Cell viability assay
Cell viability assays were assessed using a modified MTT assay [23]. Briefly, cell suspensions (3×105 cell) were treated with TB, TC and PE or triphala extracts (0.01, 0.1, 1 mg/ml) for 24 h at 37 °C in a humidified 5% CO2 incubator. Subsequently, 5 mg/ml MTT was added and incubation was continued for a further 4 h. The culture medium was removed by aspiration; DMSO was then added to dissolve the formazan crystals. The absorbance was measured at 595 nm using a microplate reader (Bio-Tek Instrument Inc., USA). Viability was measured as the percentage of viable treated cells relative to untreated cells.
Statistical analysis
All experiments were performed in triplicate and the results are expressed as mean±SE Statistical differences (significance level of P<0.05) between groups were assessed using one-way analysis of variance, followed by multiple comparisons using Tukey’s method.
RESULTS
Plant extraction
T. bellerica (TB), T. chebula (TC), P. emblica (PE) extracts and their mixtures in different proportions as triphala extract (F1-F4) were obtained. The physical appearance of the seven extracts was similar, i.e. a dark brown viscous gum. The percentage yield of each extract is shown in table 1.

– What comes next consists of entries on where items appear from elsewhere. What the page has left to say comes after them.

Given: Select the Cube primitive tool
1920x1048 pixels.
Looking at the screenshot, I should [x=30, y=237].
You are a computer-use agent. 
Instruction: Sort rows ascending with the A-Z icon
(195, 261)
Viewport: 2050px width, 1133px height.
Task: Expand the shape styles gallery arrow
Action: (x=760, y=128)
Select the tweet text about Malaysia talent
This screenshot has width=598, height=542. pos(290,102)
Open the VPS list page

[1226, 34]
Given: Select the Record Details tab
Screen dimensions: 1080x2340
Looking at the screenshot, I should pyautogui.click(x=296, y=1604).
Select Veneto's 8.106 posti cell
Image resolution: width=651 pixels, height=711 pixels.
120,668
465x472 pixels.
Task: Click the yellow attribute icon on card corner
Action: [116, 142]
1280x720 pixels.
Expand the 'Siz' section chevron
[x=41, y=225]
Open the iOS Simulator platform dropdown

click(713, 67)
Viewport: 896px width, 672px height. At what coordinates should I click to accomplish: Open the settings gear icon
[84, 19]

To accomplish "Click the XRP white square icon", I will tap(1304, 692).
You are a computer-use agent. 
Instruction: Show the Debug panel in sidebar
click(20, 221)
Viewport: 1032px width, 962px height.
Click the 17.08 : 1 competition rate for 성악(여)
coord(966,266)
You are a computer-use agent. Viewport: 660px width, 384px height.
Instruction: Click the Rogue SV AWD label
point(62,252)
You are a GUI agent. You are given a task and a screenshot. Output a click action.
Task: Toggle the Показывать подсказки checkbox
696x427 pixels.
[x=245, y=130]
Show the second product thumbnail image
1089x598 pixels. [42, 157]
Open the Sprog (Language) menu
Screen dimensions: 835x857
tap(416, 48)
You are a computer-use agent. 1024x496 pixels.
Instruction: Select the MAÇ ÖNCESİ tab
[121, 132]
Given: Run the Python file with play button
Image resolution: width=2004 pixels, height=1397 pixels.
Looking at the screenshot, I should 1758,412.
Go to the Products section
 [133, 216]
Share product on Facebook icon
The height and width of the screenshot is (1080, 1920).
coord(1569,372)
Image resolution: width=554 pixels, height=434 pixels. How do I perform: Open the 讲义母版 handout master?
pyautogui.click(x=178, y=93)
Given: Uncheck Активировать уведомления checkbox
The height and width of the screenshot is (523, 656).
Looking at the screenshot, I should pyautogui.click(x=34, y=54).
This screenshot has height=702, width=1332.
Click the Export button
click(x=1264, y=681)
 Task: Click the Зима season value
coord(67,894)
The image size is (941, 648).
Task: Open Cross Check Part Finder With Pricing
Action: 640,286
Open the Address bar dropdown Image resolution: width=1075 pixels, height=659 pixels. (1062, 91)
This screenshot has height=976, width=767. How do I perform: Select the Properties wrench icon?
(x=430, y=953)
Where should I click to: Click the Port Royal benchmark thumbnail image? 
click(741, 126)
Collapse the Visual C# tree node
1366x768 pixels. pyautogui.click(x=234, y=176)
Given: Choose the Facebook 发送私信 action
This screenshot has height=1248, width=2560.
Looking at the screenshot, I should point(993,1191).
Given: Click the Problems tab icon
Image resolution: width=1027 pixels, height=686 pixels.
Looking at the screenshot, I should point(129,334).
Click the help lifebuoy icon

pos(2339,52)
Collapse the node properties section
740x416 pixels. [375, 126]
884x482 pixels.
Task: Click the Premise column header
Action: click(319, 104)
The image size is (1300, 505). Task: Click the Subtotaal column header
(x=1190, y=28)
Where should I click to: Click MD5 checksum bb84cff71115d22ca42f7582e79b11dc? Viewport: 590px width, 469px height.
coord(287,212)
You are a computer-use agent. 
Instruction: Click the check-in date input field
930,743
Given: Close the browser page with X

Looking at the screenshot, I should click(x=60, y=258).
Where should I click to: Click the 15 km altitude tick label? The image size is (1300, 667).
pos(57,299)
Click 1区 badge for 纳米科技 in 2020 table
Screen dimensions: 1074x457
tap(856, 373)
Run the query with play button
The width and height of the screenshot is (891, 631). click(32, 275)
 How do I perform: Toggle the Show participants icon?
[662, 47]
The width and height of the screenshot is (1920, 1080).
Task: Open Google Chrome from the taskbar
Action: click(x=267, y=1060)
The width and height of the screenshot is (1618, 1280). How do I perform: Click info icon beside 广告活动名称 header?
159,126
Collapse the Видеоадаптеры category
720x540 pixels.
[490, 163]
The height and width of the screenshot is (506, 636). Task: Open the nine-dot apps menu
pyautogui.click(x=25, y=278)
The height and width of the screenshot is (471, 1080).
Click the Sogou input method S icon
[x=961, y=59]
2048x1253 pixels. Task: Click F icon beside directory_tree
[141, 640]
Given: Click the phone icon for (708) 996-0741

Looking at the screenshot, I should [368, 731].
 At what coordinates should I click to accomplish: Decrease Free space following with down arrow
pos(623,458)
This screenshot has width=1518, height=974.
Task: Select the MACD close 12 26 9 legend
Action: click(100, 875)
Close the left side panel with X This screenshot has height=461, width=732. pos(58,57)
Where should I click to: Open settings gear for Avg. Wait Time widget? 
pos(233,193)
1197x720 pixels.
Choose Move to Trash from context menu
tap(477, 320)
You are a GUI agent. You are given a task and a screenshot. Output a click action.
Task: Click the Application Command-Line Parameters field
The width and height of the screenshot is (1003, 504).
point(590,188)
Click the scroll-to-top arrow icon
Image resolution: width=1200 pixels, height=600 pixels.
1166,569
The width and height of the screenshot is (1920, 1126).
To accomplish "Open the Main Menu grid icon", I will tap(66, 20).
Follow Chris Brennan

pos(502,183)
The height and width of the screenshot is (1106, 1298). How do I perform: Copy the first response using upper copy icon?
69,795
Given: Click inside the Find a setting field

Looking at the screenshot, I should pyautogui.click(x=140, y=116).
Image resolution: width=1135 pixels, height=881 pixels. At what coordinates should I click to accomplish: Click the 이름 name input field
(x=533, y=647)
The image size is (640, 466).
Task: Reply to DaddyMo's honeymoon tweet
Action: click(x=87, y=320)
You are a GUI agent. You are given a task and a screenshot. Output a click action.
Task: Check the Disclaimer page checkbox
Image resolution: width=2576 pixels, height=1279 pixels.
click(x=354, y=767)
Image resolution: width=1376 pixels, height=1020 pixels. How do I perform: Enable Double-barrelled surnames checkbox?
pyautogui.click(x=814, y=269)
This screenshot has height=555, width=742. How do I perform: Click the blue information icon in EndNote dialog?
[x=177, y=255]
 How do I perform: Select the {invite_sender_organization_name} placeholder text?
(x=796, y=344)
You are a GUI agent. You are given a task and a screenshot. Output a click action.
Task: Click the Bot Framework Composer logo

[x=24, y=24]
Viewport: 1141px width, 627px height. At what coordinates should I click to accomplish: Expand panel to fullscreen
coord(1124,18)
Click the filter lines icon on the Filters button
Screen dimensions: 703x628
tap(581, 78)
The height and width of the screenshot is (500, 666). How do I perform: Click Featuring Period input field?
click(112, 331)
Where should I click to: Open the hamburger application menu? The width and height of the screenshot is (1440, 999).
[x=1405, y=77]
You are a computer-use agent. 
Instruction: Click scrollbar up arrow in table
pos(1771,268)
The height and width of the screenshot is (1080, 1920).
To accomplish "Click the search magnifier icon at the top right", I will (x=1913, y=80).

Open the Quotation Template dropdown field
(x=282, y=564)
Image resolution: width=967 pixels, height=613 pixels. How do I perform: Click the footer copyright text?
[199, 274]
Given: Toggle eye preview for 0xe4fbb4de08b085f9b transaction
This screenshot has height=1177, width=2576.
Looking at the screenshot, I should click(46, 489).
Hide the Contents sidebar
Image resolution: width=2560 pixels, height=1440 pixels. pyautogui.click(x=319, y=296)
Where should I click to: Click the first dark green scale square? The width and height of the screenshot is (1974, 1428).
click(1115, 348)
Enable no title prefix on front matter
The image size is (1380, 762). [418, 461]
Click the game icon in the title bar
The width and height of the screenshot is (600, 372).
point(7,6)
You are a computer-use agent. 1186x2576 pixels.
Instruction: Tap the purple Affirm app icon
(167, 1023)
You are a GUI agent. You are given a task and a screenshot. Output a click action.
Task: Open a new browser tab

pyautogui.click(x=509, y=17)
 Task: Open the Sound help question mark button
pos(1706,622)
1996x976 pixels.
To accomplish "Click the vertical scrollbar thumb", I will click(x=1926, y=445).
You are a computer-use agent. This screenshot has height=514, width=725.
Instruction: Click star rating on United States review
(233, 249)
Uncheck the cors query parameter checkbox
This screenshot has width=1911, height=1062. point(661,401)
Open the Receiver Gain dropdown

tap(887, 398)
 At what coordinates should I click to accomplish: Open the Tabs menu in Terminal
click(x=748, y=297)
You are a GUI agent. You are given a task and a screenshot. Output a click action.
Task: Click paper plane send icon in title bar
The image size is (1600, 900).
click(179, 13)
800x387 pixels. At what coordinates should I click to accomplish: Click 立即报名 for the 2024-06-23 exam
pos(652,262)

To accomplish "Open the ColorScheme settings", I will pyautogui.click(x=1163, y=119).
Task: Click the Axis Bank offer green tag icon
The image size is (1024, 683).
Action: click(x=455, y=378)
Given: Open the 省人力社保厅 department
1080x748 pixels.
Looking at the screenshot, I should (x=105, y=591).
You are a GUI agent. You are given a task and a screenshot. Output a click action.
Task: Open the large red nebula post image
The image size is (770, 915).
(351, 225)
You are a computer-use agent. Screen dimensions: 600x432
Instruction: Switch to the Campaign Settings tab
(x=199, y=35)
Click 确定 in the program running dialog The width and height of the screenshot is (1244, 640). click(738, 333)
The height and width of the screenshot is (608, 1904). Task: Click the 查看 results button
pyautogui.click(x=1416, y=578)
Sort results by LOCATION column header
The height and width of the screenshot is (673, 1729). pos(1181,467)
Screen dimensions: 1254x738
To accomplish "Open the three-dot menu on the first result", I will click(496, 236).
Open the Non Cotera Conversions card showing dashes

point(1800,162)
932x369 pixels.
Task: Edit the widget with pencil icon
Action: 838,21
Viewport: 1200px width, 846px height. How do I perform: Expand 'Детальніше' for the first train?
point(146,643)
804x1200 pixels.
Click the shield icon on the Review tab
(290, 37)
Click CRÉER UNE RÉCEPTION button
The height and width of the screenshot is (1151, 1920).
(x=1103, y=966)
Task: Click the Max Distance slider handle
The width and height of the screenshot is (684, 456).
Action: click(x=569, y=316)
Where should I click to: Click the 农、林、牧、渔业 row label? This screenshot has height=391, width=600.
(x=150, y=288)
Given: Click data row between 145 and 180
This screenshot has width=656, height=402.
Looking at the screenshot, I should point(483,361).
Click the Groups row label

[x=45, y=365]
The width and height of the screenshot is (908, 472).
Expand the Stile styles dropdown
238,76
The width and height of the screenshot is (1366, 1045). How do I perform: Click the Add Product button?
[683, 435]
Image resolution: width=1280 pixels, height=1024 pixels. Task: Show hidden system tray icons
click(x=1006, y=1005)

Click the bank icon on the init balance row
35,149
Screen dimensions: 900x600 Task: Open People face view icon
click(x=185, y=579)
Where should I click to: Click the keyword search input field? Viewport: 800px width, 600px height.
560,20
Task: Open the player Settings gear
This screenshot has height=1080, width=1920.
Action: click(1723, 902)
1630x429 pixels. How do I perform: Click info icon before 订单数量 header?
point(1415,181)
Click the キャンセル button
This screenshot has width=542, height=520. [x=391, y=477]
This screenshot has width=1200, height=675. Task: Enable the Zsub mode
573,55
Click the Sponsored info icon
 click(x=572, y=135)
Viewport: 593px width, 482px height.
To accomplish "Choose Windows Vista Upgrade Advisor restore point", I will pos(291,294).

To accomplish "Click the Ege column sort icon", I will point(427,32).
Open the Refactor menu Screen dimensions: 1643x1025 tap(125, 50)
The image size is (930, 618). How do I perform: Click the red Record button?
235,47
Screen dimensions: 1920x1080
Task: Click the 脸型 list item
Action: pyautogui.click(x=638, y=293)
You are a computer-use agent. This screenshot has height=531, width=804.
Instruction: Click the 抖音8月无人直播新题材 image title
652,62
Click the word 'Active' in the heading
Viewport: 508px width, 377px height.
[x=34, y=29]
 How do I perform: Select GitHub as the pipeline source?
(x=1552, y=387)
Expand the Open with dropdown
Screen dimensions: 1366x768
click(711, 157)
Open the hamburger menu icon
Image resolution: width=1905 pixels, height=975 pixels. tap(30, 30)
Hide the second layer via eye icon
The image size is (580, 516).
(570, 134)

Determination of the gallic acid content by HPLC analysis
The gallic content in T. bellerica, T. chebula, P. emblica and triphala extracts was analysed using HPLC. The acetonitrile-water-acetic acid (10:88:2, v/v/v) system as the mobile phase demonstrated good separation of gallic acid from the extracts. Comparison of the retention times of the peaks detected on the HPLC chromatograms of the extracts with the reference standard gallic acid revealed that gallic acid was the major compound in all extracts. The maximum amount of gallic acid was detected in P. emblica extract. For triphala extracts, the gallic acid level in F4 was higher than in F3, F1 and F2, respectively. The percentage yield of gallic acid content of each extracts is shown in table 1. The HPLC chromatograms of the T. bellerica, T. chebula, P. emblica extracts are shown in fig. 1, and those of the triphala extracts are shown in fig. 2.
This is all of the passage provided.